Радость вора — это физическая радость. Радуется все тело. Должно быть, Пьеро ненавидел мошенничество, раз так наивно восхищался великими мошенниками, как восхищался он книгами и их авторами, нисколько не любя их. Идя на кражу, он был счастлив от кончиков ногтей до корней волос.
— Пьеро, ведь ты был счастлив, когда вы вместе шли на дело с Роки…
В тишине раздался его смех:
— Слушай, Жан, отвяжись, ну что ты все…
— Что?..
— Даже когда один (голос переходит в шепот, он говорит едва слышно, я должен придвинуться как можно ближе, прислушиваться, затаив дыхание. Темнеет, лестница погружается во мрак).
— … я ведь на дело всегда ходил соло, ты ведь понимаешь, с этими подельниками…
Я понимаю и еще замечаю в темноте, как он досадливо машет рукой.
— Соло!
Этот мальчик научил меня, что истинная суть парижского арго — печальная нежность. И я говорю ему то, что обычно говорю прощаясь:
— Курить есть? — Но он не отвечает прямо на мой вопрос.
Он еще шире улыбается и шепчет, протягивая открытую ладонь:
— Ну давай, давай со своим чинариком! Выкладывай! Сделай милость! — И он удаляется, иронично отсалютовав мне на прощание.

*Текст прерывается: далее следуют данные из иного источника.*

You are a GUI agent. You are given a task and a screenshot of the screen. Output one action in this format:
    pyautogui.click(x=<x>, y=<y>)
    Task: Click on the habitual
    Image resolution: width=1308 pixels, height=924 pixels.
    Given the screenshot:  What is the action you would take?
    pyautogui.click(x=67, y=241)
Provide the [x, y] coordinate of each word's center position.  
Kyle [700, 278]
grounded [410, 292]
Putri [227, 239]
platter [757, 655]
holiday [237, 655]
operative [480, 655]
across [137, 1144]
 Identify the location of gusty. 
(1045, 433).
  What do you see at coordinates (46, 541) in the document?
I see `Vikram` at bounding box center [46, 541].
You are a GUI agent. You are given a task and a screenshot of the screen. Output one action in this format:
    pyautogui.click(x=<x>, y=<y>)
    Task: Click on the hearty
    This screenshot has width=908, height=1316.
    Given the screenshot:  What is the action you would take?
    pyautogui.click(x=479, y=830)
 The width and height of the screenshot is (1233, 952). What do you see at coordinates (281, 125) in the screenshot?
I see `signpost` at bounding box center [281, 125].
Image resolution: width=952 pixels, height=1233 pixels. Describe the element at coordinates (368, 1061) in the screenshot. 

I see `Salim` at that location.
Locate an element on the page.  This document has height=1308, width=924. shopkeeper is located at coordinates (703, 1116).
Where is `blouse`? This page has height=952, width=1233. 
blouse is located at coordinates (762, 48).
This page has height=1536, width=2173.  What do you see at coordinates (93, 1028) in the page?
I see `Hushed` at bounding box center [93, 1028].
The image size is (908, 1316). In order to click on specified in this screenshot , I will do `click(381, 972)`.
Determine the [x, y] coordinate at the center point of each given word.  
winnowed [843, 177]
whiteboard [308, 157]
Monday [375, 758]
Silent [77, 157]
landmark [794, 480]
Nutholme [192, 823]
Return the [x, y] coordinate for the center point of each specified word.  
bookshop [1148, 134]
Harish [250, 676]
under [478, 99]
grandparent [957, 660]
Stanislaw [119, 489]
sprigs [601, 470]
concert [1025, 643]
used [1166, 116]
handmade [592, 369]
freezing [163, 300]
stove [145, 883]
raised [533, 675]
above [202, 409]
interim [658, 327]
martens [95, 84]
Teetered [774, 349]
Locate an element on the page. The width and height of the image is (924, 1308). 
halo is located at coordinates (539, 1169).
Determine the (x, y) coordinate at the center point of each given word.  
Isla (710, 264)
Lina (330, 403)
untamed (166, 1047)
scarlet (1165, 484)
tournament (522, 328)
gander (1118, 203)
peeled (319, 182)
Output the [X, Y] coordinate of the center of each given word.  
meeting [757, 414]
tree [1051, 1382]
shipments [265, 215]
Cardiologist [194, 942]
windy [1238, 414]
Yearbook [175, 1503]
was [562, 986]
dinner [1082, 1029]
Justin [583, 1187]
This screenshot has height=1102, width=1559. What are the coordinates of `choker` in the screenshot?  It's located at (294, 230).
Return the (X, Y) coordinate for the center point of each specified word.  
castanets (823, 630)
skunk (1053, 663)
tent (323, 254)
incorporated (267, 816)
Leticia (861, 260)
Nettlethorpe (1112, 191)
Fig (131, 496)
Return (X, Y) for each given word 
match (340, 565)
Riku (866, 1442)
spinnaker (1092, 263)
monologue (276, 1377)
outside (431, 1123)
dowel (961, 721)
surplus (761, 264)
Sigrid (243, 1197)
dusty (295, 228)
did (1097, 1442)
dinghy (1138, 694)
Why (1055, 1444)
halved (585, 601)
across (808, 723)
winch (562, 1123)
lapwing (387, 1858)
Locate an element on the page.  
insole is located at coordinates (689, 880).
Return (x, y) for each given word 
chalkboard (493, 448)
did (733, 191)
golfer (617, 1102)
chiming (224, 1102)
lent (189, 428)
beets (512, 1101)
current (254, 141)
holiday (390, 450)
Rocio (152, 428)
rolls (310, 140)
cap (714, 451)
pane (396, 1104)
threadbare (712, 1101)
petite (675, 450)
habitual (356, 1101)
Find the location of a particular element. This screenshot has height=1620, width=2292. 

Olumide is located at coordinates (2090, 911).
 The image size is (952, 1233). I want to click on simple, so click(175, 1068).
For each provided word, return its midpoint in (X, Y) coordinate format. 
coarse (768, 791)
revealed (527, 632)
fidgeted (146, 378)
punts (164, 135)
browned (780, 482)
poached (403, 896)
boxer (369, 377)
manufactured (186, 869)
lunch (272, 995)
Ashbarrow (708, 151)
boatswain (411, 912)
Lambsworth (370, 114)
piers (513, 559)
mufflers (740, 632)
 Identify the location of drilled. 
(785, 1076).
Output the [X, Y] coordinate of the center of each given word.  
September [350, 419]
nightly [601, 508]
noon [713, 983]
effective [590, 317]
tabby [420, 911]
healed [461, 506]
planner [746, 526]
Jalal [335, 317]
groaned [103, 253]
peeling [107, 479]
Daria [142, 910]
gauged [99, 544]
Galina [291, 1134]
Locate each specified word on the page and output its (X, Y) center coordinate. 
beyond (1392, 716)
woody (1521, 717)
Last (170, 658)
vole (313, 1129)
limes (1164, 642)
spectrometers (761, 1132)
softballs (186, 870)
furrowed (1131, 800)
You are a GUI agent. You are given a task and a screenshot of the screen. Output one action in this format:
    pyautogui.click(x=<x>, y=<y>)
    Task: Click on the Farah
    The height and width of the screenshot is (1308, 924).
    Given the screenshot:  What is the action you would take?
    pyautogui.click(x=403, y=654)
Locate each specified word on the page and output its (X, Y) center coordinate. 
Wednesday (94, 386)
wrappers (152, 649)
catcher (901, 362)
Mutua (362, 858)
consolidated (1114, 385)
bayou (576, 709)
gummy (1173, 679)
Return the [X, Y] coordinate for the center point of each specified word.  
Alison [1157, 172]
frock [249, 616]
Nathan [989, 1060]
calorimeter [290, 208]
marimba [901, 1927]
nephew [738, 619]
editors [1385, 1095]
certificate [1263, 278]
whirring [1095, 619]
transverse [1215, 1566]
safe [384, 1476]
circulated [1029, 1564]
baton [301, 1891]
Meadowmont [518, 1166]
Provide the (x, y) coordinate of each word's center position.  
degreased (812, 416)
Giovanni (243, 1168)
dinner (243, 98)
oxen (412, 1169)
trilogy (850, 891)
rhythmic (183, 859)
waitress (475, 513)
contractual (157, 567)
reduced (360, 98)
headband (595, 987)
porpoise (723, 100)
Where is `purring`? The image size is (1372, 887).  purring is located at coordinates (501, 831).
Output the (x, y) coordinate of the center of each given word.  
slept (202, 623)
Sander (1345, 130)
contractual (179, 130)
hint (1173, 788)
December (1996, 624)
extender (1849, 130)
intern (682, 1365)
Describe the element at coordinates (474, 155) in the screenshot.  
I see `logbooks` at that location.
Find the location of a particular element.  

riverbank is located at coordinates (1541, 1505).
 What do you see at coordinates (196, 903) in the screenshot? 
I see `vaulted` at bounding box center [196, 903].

Уже на следующий день после той свадьбы, о которой я рассказывал, я покинул Колонию навсегда, не успев даже провести с Дивером ни одной ночи, впрочем, я и не рассказал еще о том, как впервые встретился с ним. Был вечер утомительно-долгого майского дня, когда орифламмы в честь праздника Жанны д'Арк устало поникли под тяжестью наконец-то завершившейся торжественной церемонии, и полиняло небо, словно к концу бала — макияж светской красавицы, и вот тогда, когда больше уже нечего было ждать, появился он.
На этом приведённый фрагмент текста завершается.